I could just save the entire chunk of code each time, but it would be better to save current code once, then small diffs of the changes.

I'm also still trying to figure out why many difflib functions return a generator instead of a list, what's the advantage there?

Will difflib work for me - or I need to find a more professional package with more features?

# Python Difflib demo 
# Author: Neal Walters 
# loosely based on http://ahlawat.net/wordpress/?p=371
# 01/17/2011 

# build the files here - later we will just read the files probably 
file1Contents="""
for j = 1 to 10: 
   print "ABC"
   print "DEF" 
   print "HIJ"
   print "JKL"
   print "Hello World"
   print "j=" + j 
   print "XYZ"
"""

file2Contents = """
for j = 1 to 10: 
   print "ABC"
   print "DEF" 
   print "HIJ"
   print "JKL"
   print "Hello World"
   print "XYZ"
print "The end"
"""

filename1 = "diff_file1.txt" 
filename2 = "diff_file2.txt" 

file1 = open(filename1,"w") 
file2 = open(filename2,"w") 

file1.write(file1Contents) 
file2.write(file2Contents) 

file1.close()
file2.close() 
#end of file build 

lines1 = open(filename1, "r").readlines()
lines2 = open(filename2, "r").readlines()

import difflib

print "\n FILE 1 \n" 
for line in lines1:
  print line 

print "\n FILE 2 \n" 
for line in lines2: 
  print line 

diffSequence = difflib.ndiff(lines1, lines2) 
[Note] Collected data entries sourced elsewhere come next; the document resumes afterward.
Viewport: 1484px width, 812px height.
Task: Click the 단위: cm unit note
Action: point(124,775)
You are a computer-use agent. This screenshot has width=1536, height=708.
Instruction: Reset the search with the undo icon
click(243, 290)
print "\n ----- SHOW DIFF ----- \n" 
for i, line in enumerate(diffSequence):
    print line

diffObj = difflib.Differ() 
deltaSequence = diffObj.compare(lines1, lines2) 
deltaList = list(deltaSequence) 

print "\n ----- SHOW DELTALIST ----- \n" 
for i, line in enumerate(deltaList):
    print line



#let's suppose we store just the diffSequence in the database 
#then we want to take the current file (file2) and recreate the original (file1) from it
#by backward applying the diff 

restoredFile1Lines = difflib.restore(diffSequence,1)  # 1 indicates file1 of 2 used to create the diff 

restoreFileList = list(restoredFile1Lines)
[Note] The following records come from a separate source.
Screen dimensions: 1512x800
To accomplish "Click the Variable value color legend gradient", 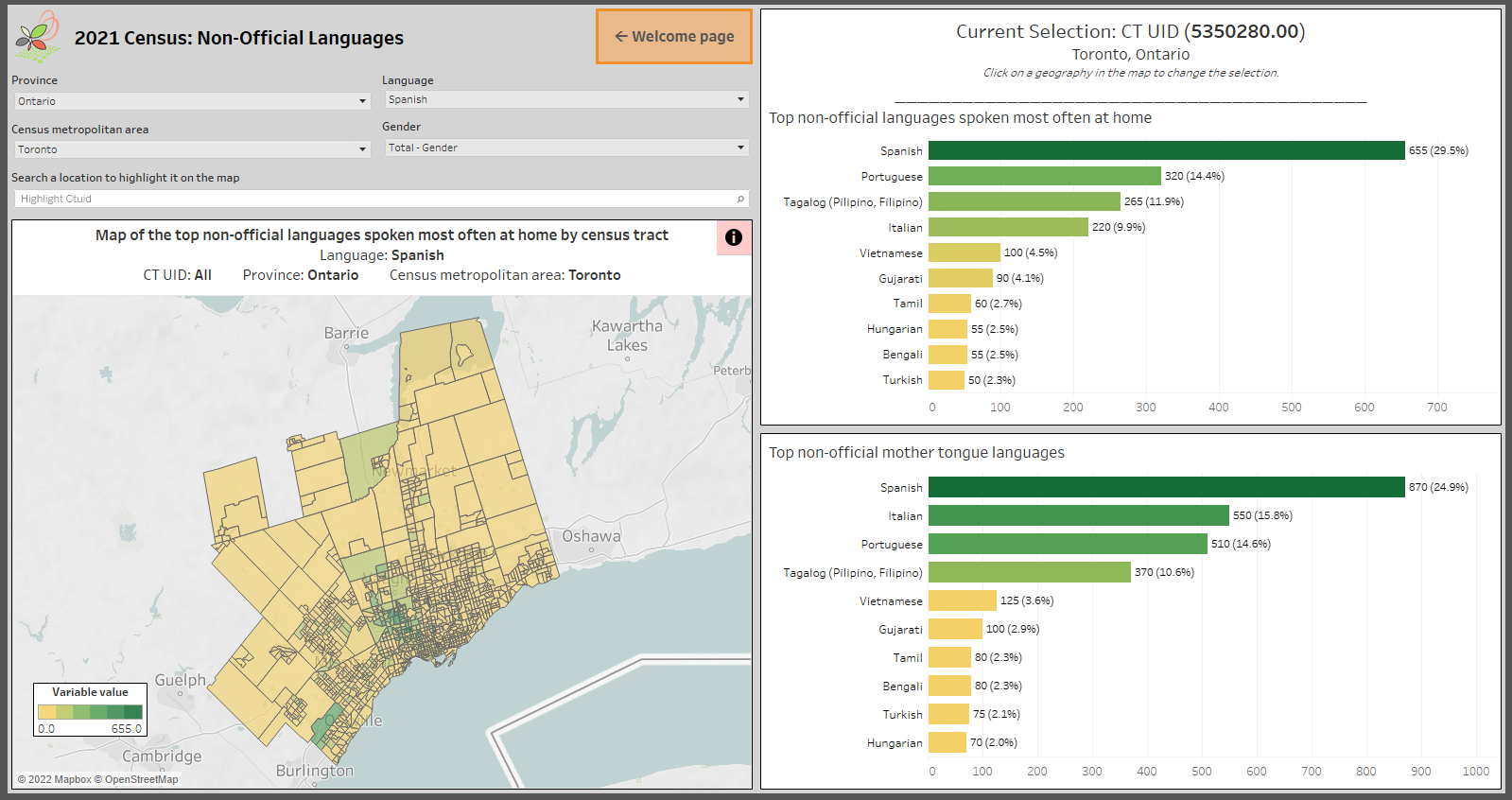I will coord(90,712).
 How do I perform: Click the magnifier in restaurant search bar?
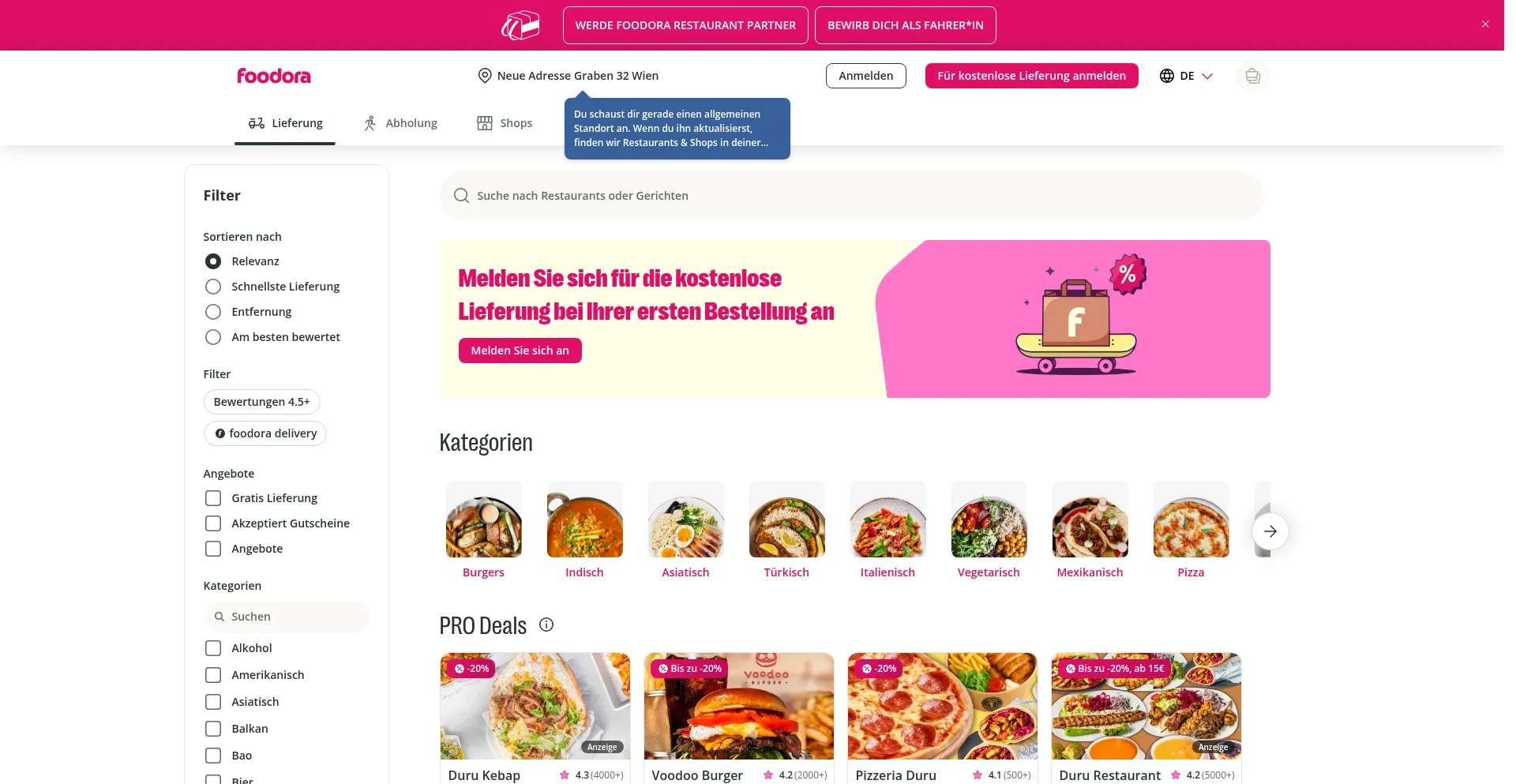461,196
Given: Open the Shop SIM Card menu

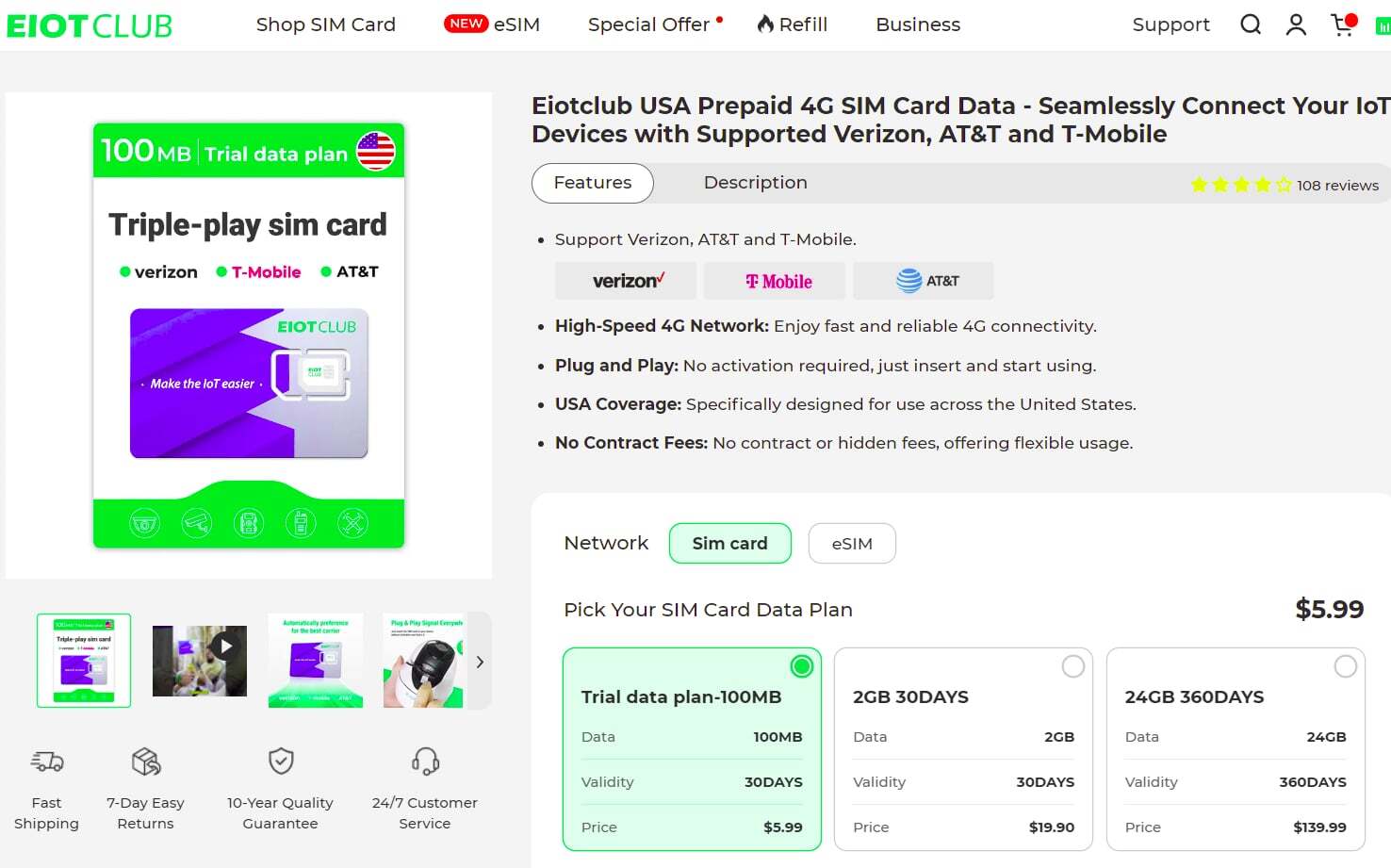Looking at the screenshot, I should [x=326, y=25].
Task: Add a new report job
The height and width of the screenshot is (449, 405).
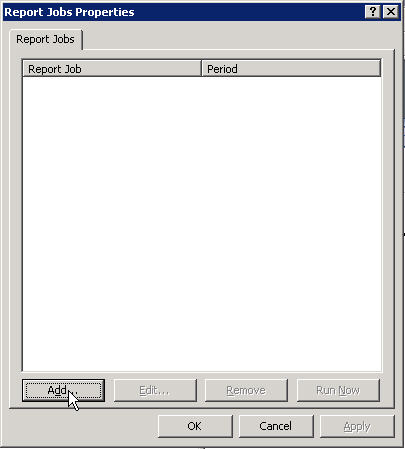Action: click(x=63, y=390)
print "\n ----- SHOW REBUILD OF FILE1 ----- \n" 
# this is not showing anything! 
for i, line in enumerate(restoreFileList): 
    print line

Thanks!

UPDATE:

contextDiffSeq = difflib.context_diff(lines1, lines2) 
contextDiffList = list(contextDiffSeq) 

print "\n ----- SHOW CONTEXTDIFF ----- \n" 
for i, line in enumerate(contextDiffList):
    print line

----- SHOW CONTEXTDIFF -----

* 5,9 **
 print "HIJ"

 print "JKL"

 print "Hello World"
print "j=" + j

print "XYZ"

--- 5,9 ----
 print "HIJ"

 print "JKL"

 print "Hello World"

 print "XYZ"
print "The end"

Another update:

In the old days of Panvalet an Librarian, source management tools for the mainframe, you could create a changeset like this:

++ADD 9
   print "j=" + j

Which simply mean add a line (or lines) after line 9. Then there word words like ++REPLACE or ++UPDATE. http://www4.hawaii.gov/dags/icsd/ppmo/Stds_Web_Pages/pdf/it110401.pdf

Evangelin answered 20/1, 2011 at 4:10 Comment(0)

F

4

Diffs must contain enough information to make it possible to patch a version into another, so yes, for your experiment of a single-line change to a very small document, storing the whole documents could be cheaper.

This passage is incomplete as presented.